**DATASET:**
────────────────
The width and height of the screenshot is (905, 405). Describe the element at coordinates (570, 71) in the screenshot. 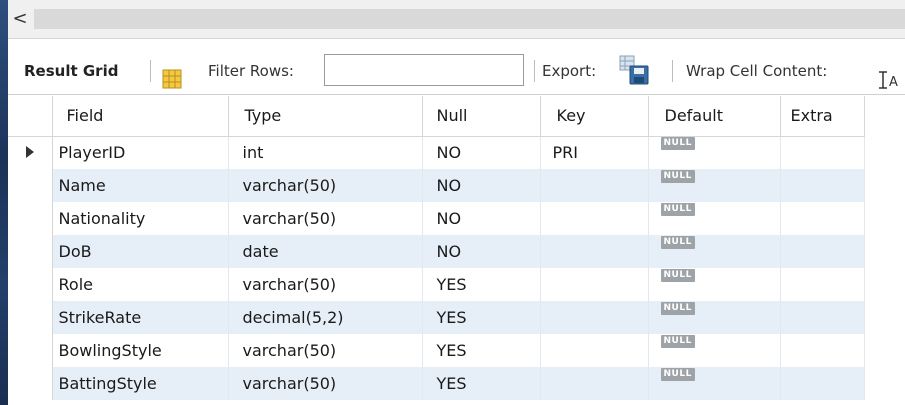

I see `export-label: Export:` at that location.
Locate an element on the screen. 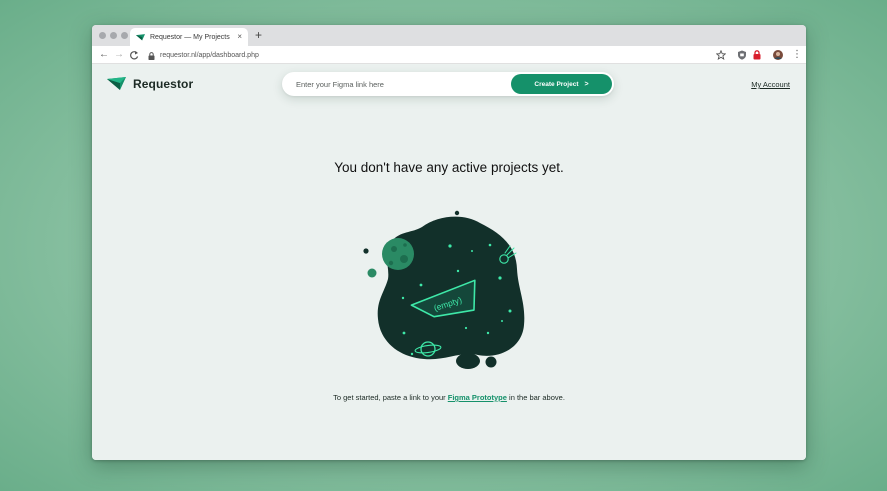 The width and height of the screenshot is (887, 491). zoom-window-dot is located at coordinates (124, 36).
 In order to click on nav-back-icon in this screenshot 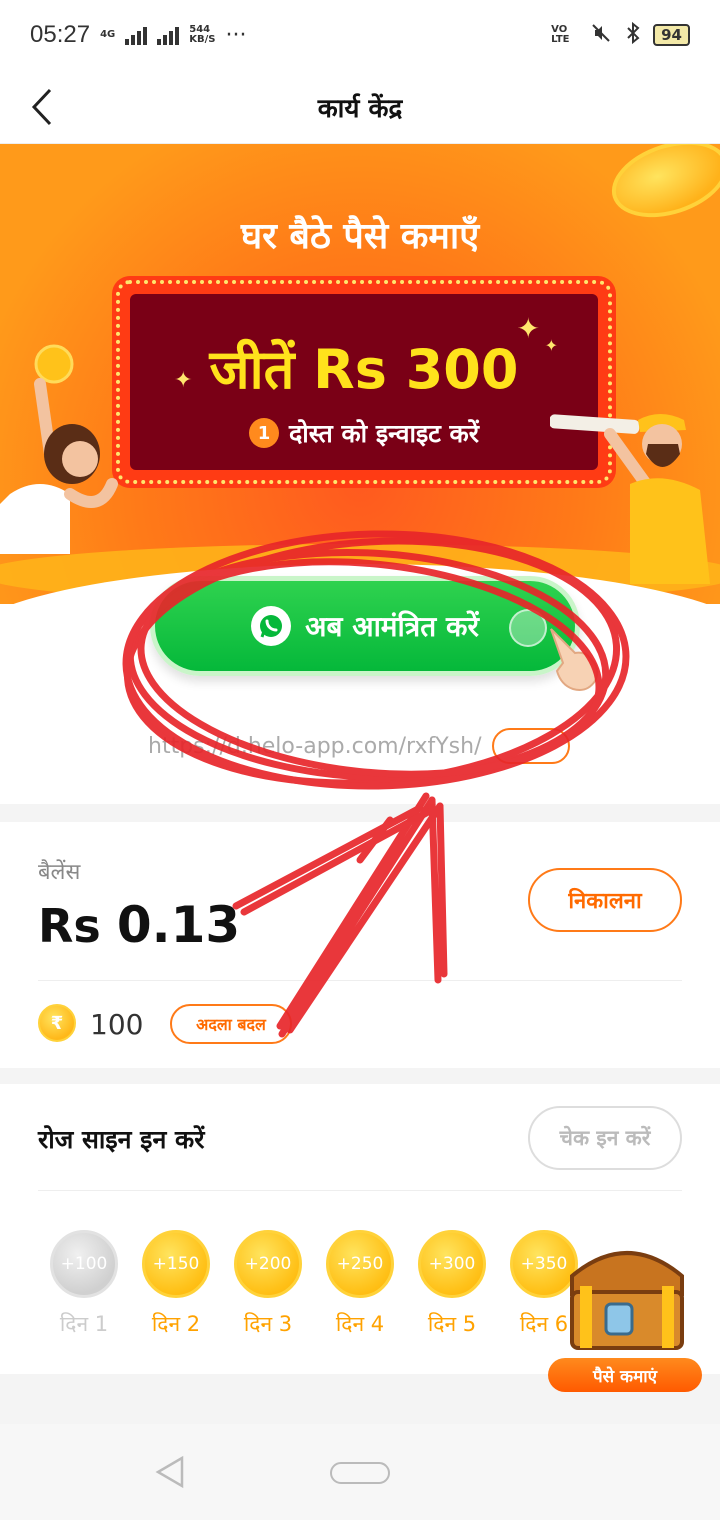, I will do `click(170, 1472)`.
────────────────
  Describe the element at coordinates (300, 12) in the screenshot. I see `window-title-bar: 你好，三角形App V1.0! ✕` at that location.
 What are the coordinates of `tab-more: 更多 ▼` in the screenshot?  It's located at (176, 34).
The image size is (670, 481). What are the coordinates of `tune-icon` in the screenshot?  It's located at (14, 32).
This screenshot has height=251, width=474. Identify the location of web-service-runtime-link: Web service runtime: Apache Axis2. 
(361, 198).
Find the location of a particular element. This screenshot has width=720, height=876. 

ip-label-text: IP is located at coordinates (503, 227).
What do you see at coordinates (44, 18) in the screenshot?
────────────────
**TASK:** Which lines above contain the string "What", matching case? Return each of them in full.

**OUTPUT OF THE EXERCISE:**
 What are the coordinates of `tab-more: 更多 ▼` in the screenshot?  It's located at (176, 34).
The image size is (670, 481). What are the coordinates of `tune-icon` in the screenshot?  It's located at (14, 32).
What do you see at coordinates (44, 18) in the screenshot?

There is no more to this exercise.